La Corte recibió con sorpresa -y bastante enojo- la ofensiva de los 16 gobernadores que firmaron el documento “Por una Corte Suprema Federal” y que proyecta, aunque aún no existe un texto concreto, un máximo tribunal con más de 20 miembros, tal vez uno designado por cada mandatario provincial. Todo indica que los supremos se opondrán a casi cualquier cambio en el número de integrantes. Algunos de ellos incluso se opusieron antes, cuando comenzó hace más de dos semanas el debate de una reforma en el Senado.
“Parece que una vez más se cree que modificando el número de miembros de la Corte se va a mejorar el funcionamiento de la misma. Me parecen cuestiones que realmente son de poca seriedad. Si se quiere buscar un mejor rendimiento y eficacia de la Corte hay que pensar primero en la calidad de juristas que vamos a llevar y segundo juristas independientes que no sean militantes de un partido político o de un sector social”, aseguró en FM Pacífico Omar Carranza, titular de la cátedra de Derecho Constitucional de la Universidad Católica de Salta.
Lo que reclaman es una Corte de 16 miembros que tiene como objetivo fortalecer el rol del máximo Tribunal y garantizar el federalismo y la igualdad de género.

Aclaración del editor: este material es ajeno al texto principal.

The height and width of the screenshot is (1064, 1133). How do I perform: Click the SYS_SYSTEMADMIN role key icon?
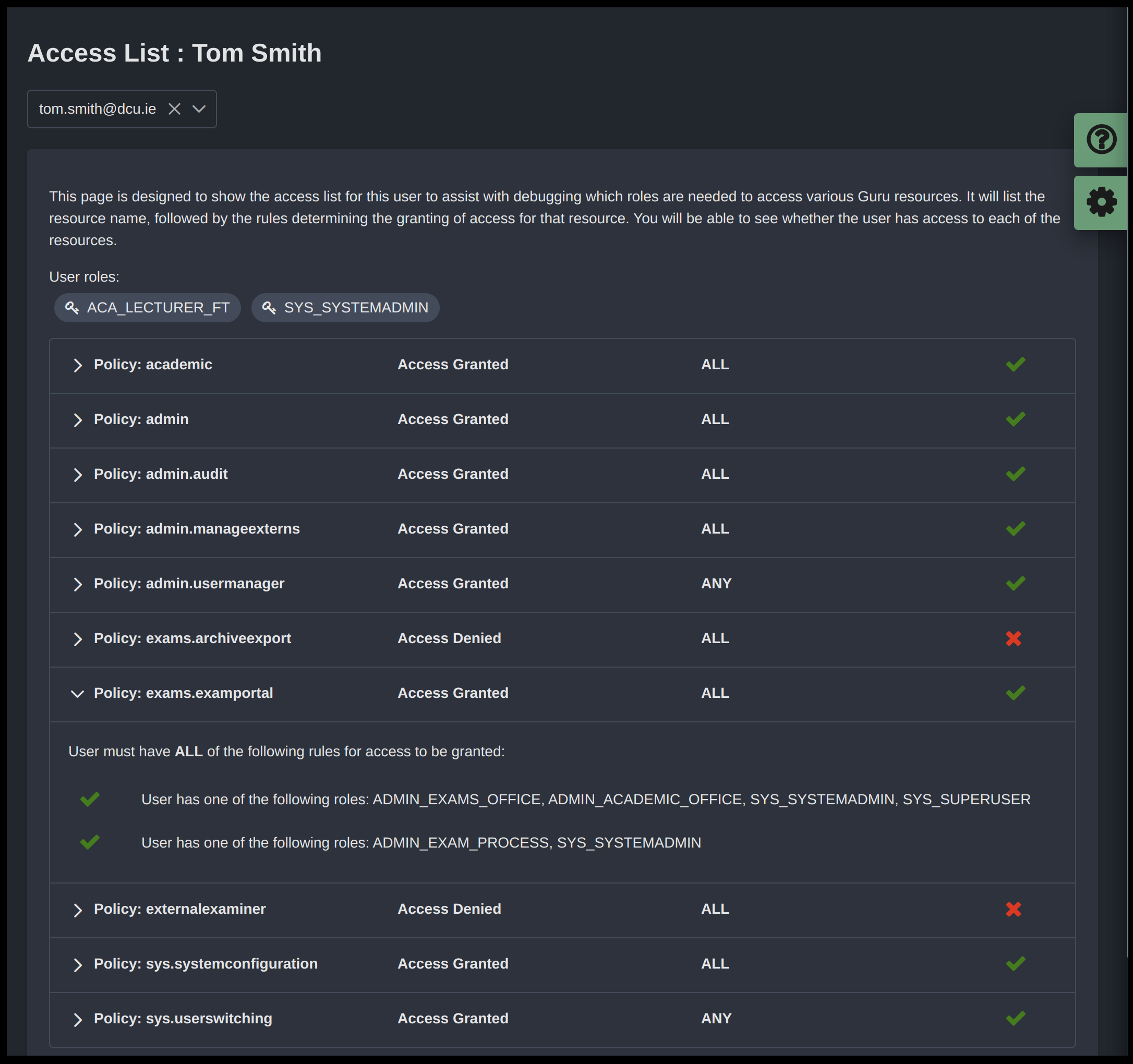(269, 308)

“Me llama la atención que los gobernadores ahora planteen la necesidad de reformar la Corte. Yo no pensaría en el número, porque eso ha sido siempre una especulación política. 16 miembros de una Corte me parece un número exageradísimo. Deberían explicarle a la sociedad qué es esa pretensión federal que se busca, no cabe duda de que si es una Corte para todo el país está siendo una Corte Federal. Somos una cantidad de provincias en Argentina que no es muy racional pensar que podemos tener un miembro en la Corte por cada provincia”, aseguró Carranza.